***** Aangeleverde tekst

2.6 Per 1 oktober 2016 is de kandidaat-notaris niet meer werkzaam voor het kantoor van de notaris. Na die datum is de afwikkeling van de nalatenschap van erflater alleen door de notaris voortgezet.

2.7 Op 29 januari 2017 heeft klager per aangetekende brief een klacht ingediend bij de notaris. Klager heeft hierop geen reactie van de notaris ontvangen.

3. De klacht en het verweer

3.1 Klager verwijt de notarissen dat zij hun plicht als executeur verwaarloosd hebben. De te verwachten zorg en aandacht is onder de maat gebleven en in het algemeen is sprake van onbehoorlijke uitoefening van de werkzaamheden en onbehoorlijk beheer van de nalatenschap, resulterend in een veel te hoge rekening. De klacht valt uiteen in de volgende onderdelen:

Klachtonderdeel 1: gemis aan zorgvuldige aanpak.

Vanaf het eerste gesprek met de notarissen heeft klager verzocht om een stappenplan waaruit de afhandeling van de nalatenschap zou blijken. Dit heeft klager nooit ontvangen. Er werd door de notarissen van probleem tot probleem gewerkt met omslachtige telefonische toelichtingen, zonder concrete handvatten voor het vervolg en zonder oplossingen aan te dragen. Het heeft er alle schijn van dat de notarissen zich onvoldoende vergewist hebben van de noodzakelijke zorgvuldigheid ter voorkoming van een onbeheerst proces.

Verder vindt klager het onbillijk dat de uren die de notaris en de kandidaat-notaris hebben besteed aan onderling overleg, zijn doorbelast aan hem en [ X ].

Klachtonderdeel 2: keuze makelaar voor verkoop van de woning.

De verkoopopdracht van de woning is door de notarissen voor een vaste prijs gegund aan makelaar A. Deze keuze wekt verbazing op bij klager. Volgens hem lijkt de handelwijze van de notarissen meer op het gunnen van een opdracht aan een bevriende relatie dan op het behartigen van de belangen van de erfgenamen. Klager heeft dit als volgt toegelicht.

Makelaar A heeft de woning in eerste instantie getaxeerd op € 125.000,-. Na bezwaar en aandringen van klager is de woning dezelfde maand door een makelaar van [ naam makelaar B ] (hierna: makelaar B) getaxeerd op een fors hogere waarde. De notarissen kozen toch voor makelaar A, die vervolgens wegens “gewijzigde marktomstandigheden” een offerte afgaf met een vraagprijs van € 265.000,-. Op verzoek van klager is de vraagprijs nogmaals naar boven bijgesteld naar een bedrag van € 285.000,-. Zonder interventie van klager was de woning niet op zijn juiste waarde geschat.

**********

Opdrachten:
1 – Noem alle geldbedragen die in de aangeleverde tekst voorkomen.
2 – Op welke datum heeft klager volgens de aangeleverde tekst een klacht ingediend bij de notaris?

***** Brongegevens

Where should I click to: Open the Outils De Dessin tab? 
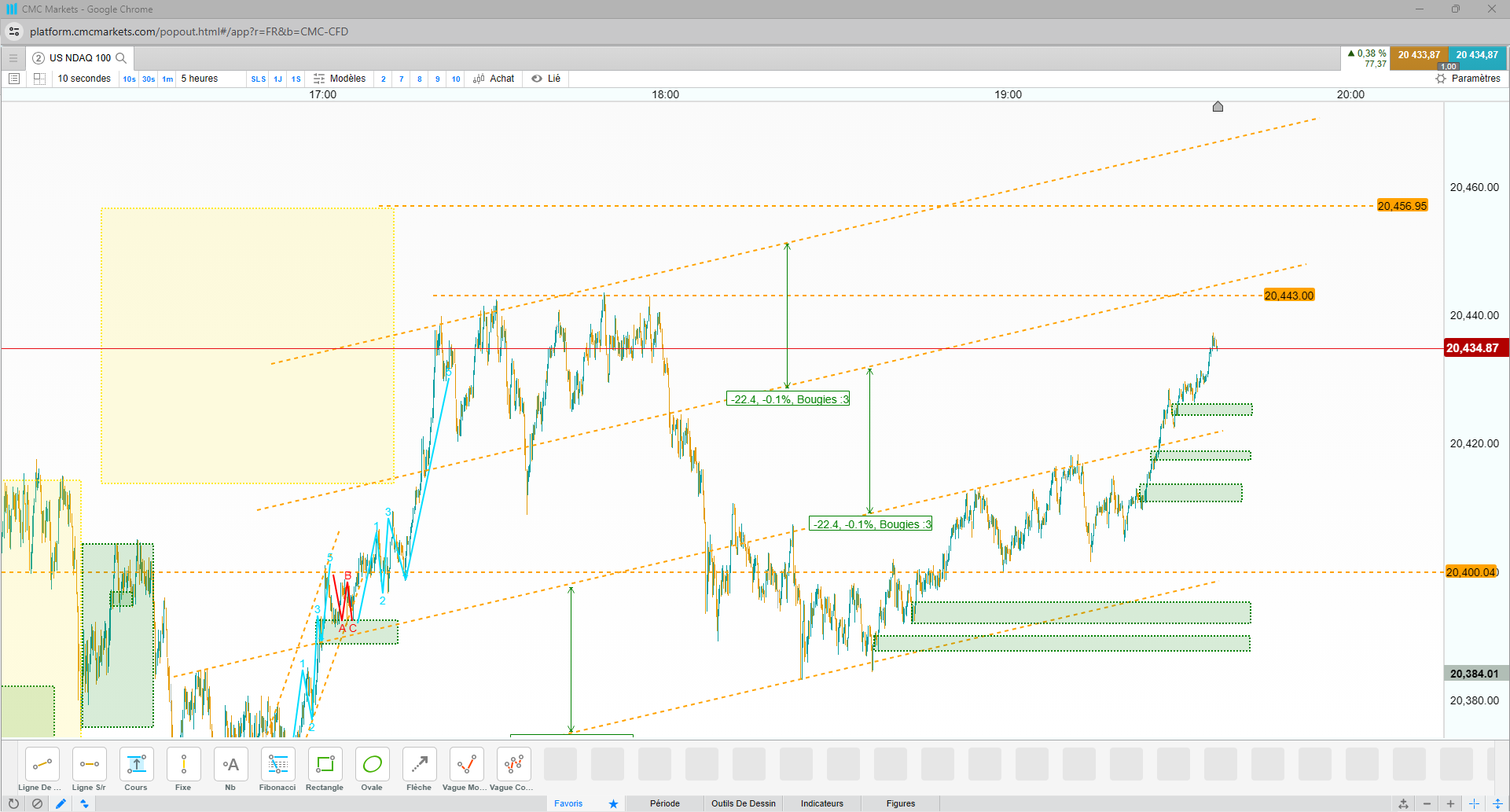(744, 803)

**********

Volledige antwoorden:
1 – € 125.000,-, € 265.000,- en € 285.000,-

2 – Op 29 januari 2017.